ADMM is used as optimization algorithm.

_update_V()

Please note that Eq. (11) in paper [LDL-KWT+24] should be corrected to:

\[\boldsymbol{\Gamma}_1 \leftarrow \boldsymbol{\Gamma}_1 + \mu \left(\boldsymbol{W}\boldsymbol{X}^{\text{T}}\boldsymbol{O} - \boldsymbol{G}\right)\text{.}\]
_update_W()

Please note that Eq. (8) in paper [LDL-KWT+24] should be corrected to:

\[\begin{split}\begin{aligned} \boldsymbol{W} \leftarrow & \left(\left(\mu \boldsymbol{G} + \boldsymbol{\Gamma}_1 + \boldsymbol{L}\right) \boldsymbol{O}^{\text{T}} \boldsymbol{X} + \boldsymbol{D}\boldsymbol{X} \right) \\ & \left( \boldsymbol{X}^{\text{T}}\boldsymbol{X} + 2 \lambda \boldsymbol{I} + (1+\mu) \boldsymbol{X}^{\text{T}}\boldsymbol{O}\boldsymbol{O}^{\text{T}}\boldsymbol{X} \right)^{-1}\text{,} \end{aligned}\end{split}\]

where \(\boldsymbol{I}\) is the identity matrix.

And Eq. (10) should be corrected to:

\[\begin{split}\begin{aligned} \boldsymbol{O} \leftarrow & \left( (1+\mu) \boldsymbol{X}\boldsymbol{W}^{\text{T}} \left( \boldsymbol{X}\boldsymbol{W}^{\text{T}} \right)^{\text{T}} + 2 \lambda \boldsymbol{I} \right)^{-1} \\ & \boldsymbol{X}\boldsymbol{W}^{\text{T}} \left(\boldsymbol{L} + \mu \boldsymbol{G} - \boldsymbol{\Gamma}_1\right)\text{.} \end{aligned}\end{split}\]

TKLRLDL

class pyldl.algorithms.TKLRLDL(param=None, random_state=None)

TKLRLDL is proposed in paper [LDL-KWT+24].

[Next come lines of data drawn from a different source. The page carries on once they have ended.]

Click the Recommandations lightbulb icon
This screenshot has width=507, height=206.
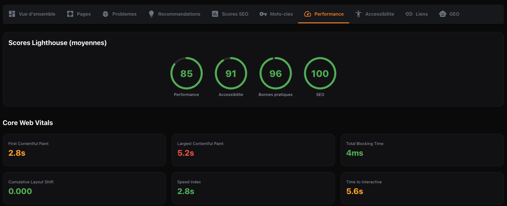[151, 14]
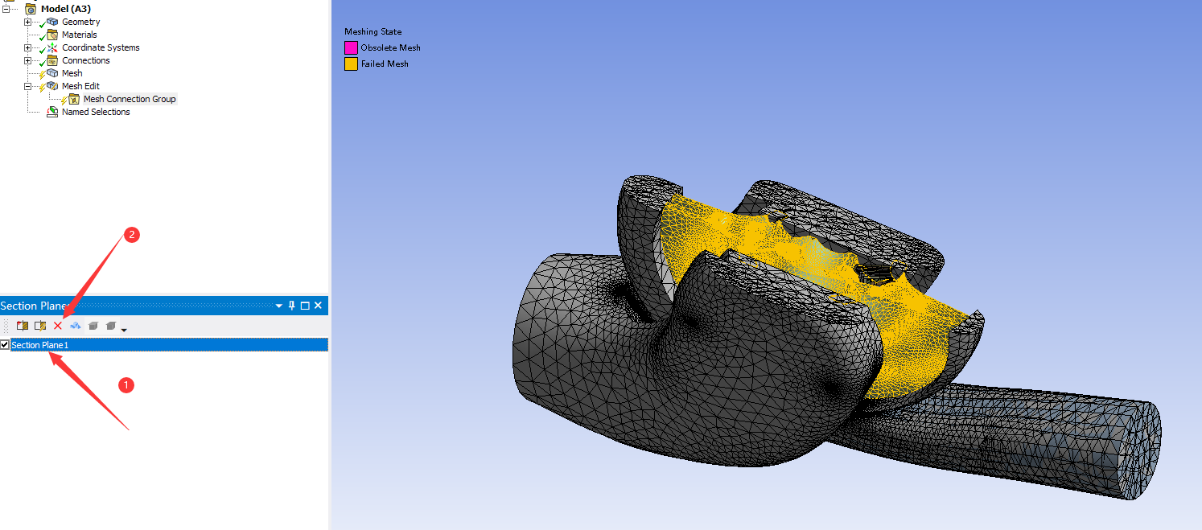The width and height of the screenshot is (1202, 530).
Task: Toggle the Show Whole Elements icon
Action: click(75, 326)
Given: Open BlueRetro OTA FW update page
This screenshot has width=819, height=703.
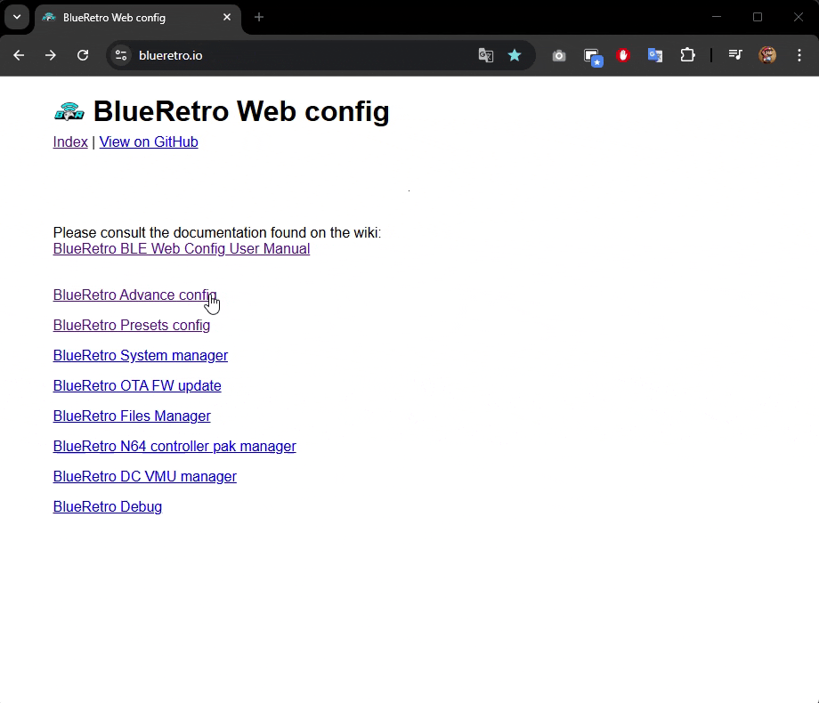Looking at the screenshot, I should click(x=137, y=386).
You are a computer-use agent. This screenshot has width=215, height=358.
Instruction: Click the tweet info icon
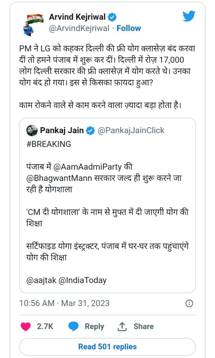click(x=189, y=303)
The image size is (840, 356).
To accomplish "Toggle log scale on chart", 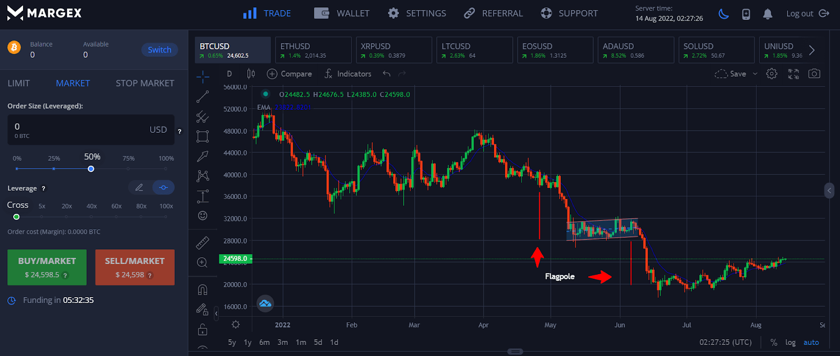I will click(x=790, y=342).
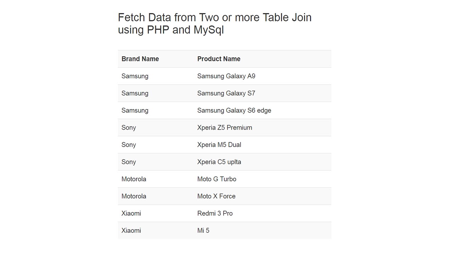Select the Moto X Force cell

coord(216,196)
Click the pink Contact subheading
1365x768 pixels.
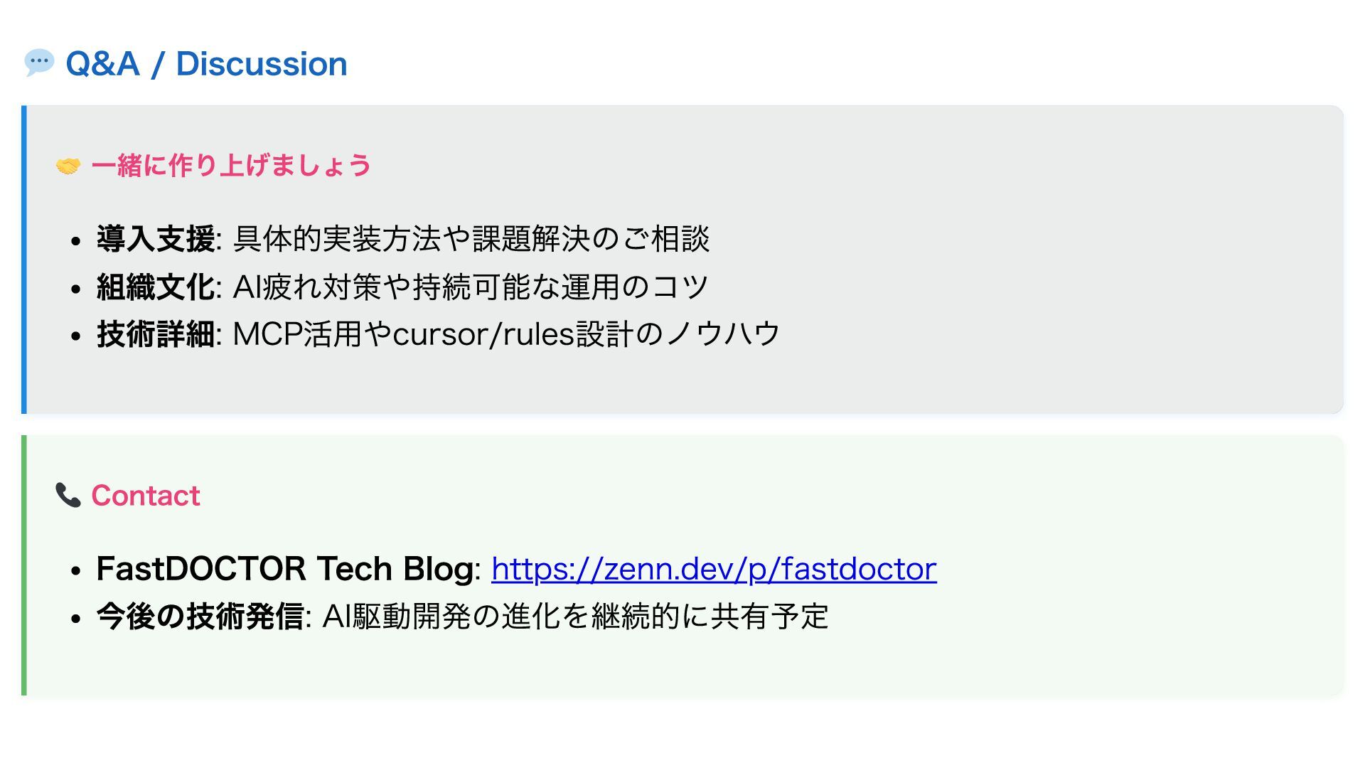coord(146,496)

A top-\(k\) binaryzation method is used to generate the logical label matrix.

TLRLDL

class pyldl.algorithms.TLRLDL(param=None, random_state=None)

TLRLDL is proposed in paper [LDL-KWT+24].

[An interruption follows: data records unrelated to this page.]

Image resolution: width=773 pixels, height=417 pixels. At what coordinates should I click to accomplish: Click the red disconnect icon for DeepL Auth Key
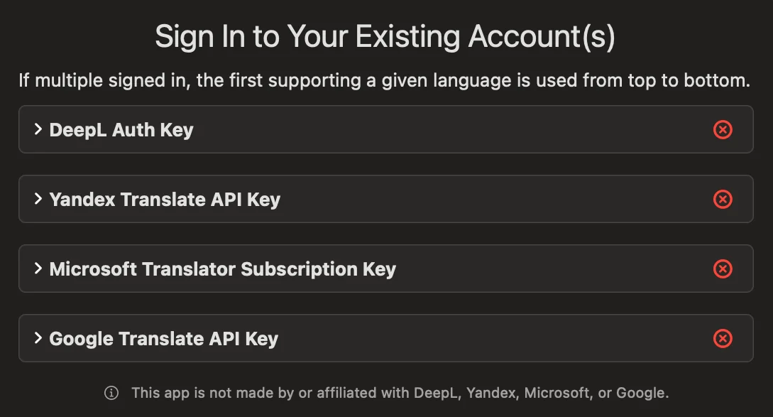(723, 129)
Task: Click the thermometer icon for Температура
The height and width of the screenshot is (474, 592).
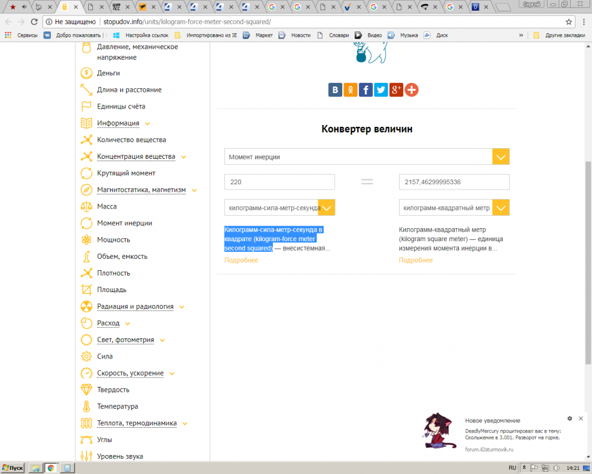Action: coord(86,406)
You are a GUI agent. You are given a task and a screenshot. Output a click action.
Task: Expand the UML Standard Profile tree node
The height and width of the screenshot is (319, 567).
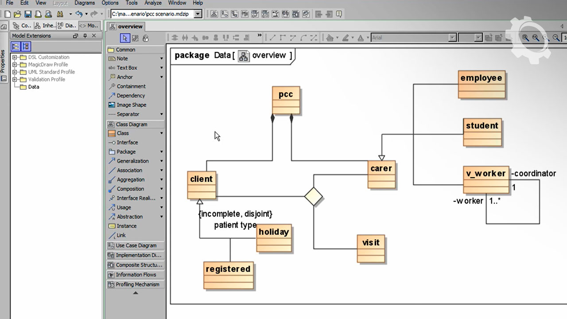pyautogui.click(x=15, y=72)
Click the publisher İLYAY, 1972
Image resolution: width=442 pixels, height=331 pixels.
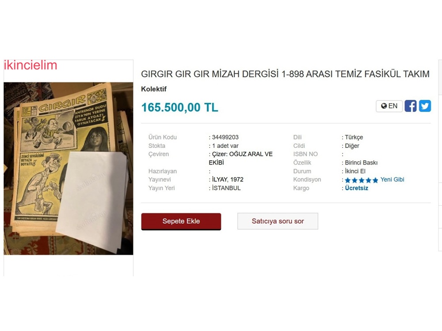click(x=228, y=180)
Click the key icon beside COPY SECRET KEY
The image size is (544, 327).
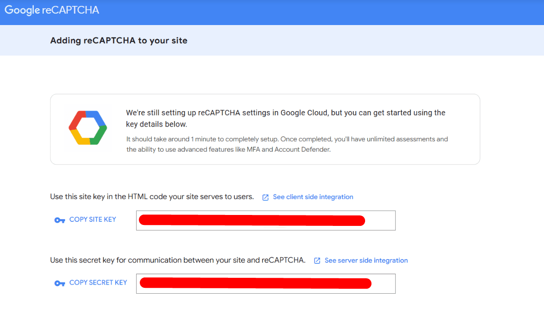(60, 282)
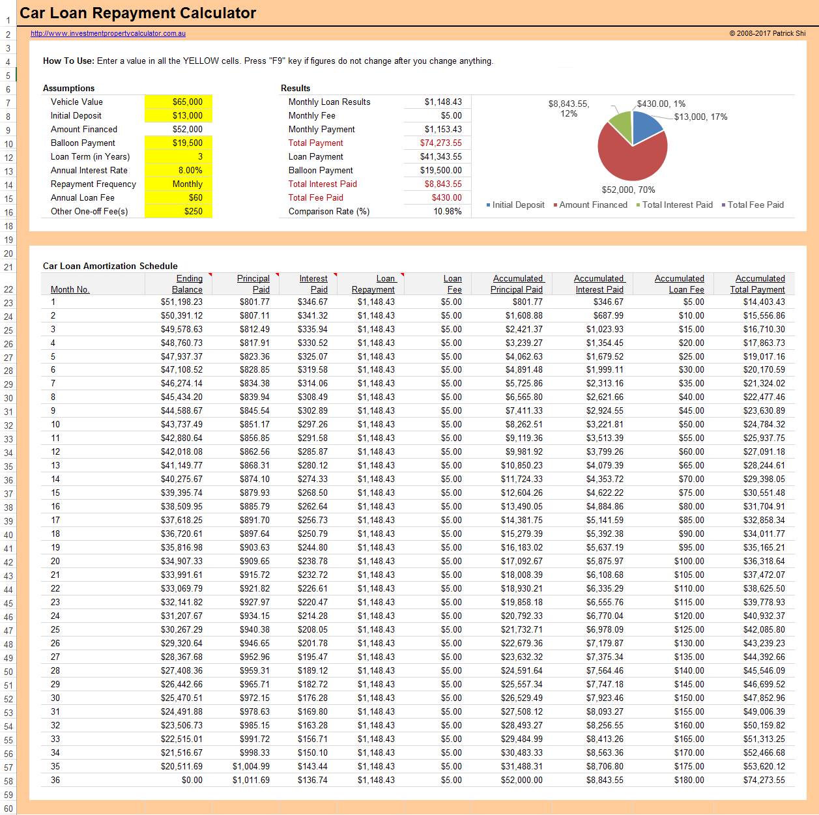Screen dimensions: 819x815
Task: Click the Annual Interest Rate 8.00% cell
Action: (x=178, y=170)
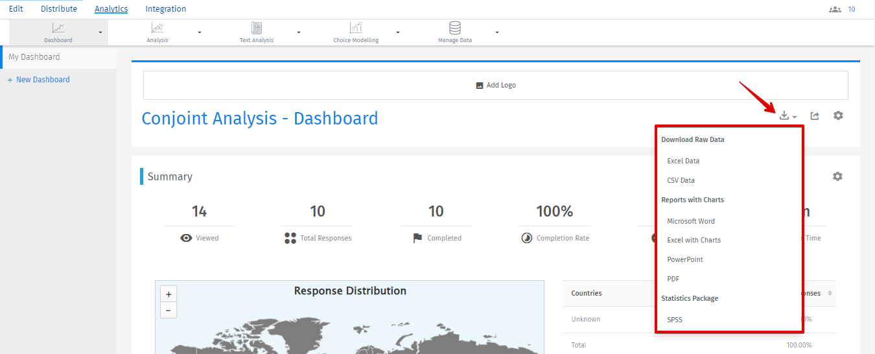This screenshot has width=875, height=354.
Task: Zoom in on the response map
Action: [x=169, y=294]
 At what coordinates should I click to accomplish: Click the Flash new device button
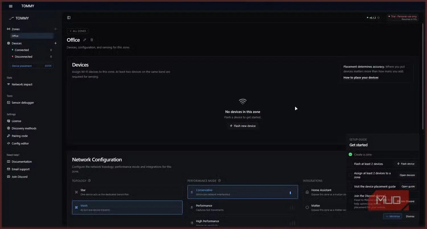pos(243,126)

A threshold-based binaryzation method is used to generate the logical label matrix.

LDL-LRR

class pyldl.algorithms.LDL_LRR(*args, **kwargs)

LDL-LRR is proposed in paper [LDL-JSL+23].

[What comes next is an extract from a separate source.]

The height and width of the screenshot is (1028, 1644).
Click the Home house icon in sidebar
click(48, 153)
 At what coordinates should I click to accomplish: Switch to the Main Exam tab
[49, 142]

BFGS is used as the optimization algorithm.

LDL-DPA

class pyldl.algorithms.LDL_DPA(*args, **kwargs)

LDL-DPA is proposed in paper [LDL-JQLL24].

BFGS is used as the optimization algorithm.

CAD

class pyldl.algorithms.CAD(*args, **kwargs)

CAD is proposed in paper [LDL-WZYY23].

QFD2

class pyldl.algorithms.QFD2(*args, **kwargs)

QFD2 is proposed in paper [LDL-WZYY23].

CJS

class pyldl.algorithms.CJS(*args, **kwargs)

CJS is proposed in paper [LDL-WZYY23].

DF-LDL

class pyldl.algorithms.DF_LDL(estimator=None, random_state=None)

DF-LDL is proposed in paper [LDL-GGAT+21].

LDL-SCL

class pyldl.algorithms.LDL_SCL(*args, **kwargs)

LDL-SCL is proposed in paper [LDL-ZJL18].

Adam is used as optimizer.

See also:

[LDL-SCL-JLZ+21]

Xiuyi Jia, Zechao Li, Xiang Zheng, Weiwei Li, and Sheng-Jun Huang. Label distribution learning with label correlations on local samples. IEEE Transactions on Knowledge and Data Engineering, 33(4):1619–1631, 2021. URL: https://doi.org/10.1109/TKDE.2019.2943337.

LDL-LCLR

class pyldl.algorithms.LDL_LCLR(random_state: int | None = None)

LDL-LCLR is proposed in paper [LDL-RJLZ19].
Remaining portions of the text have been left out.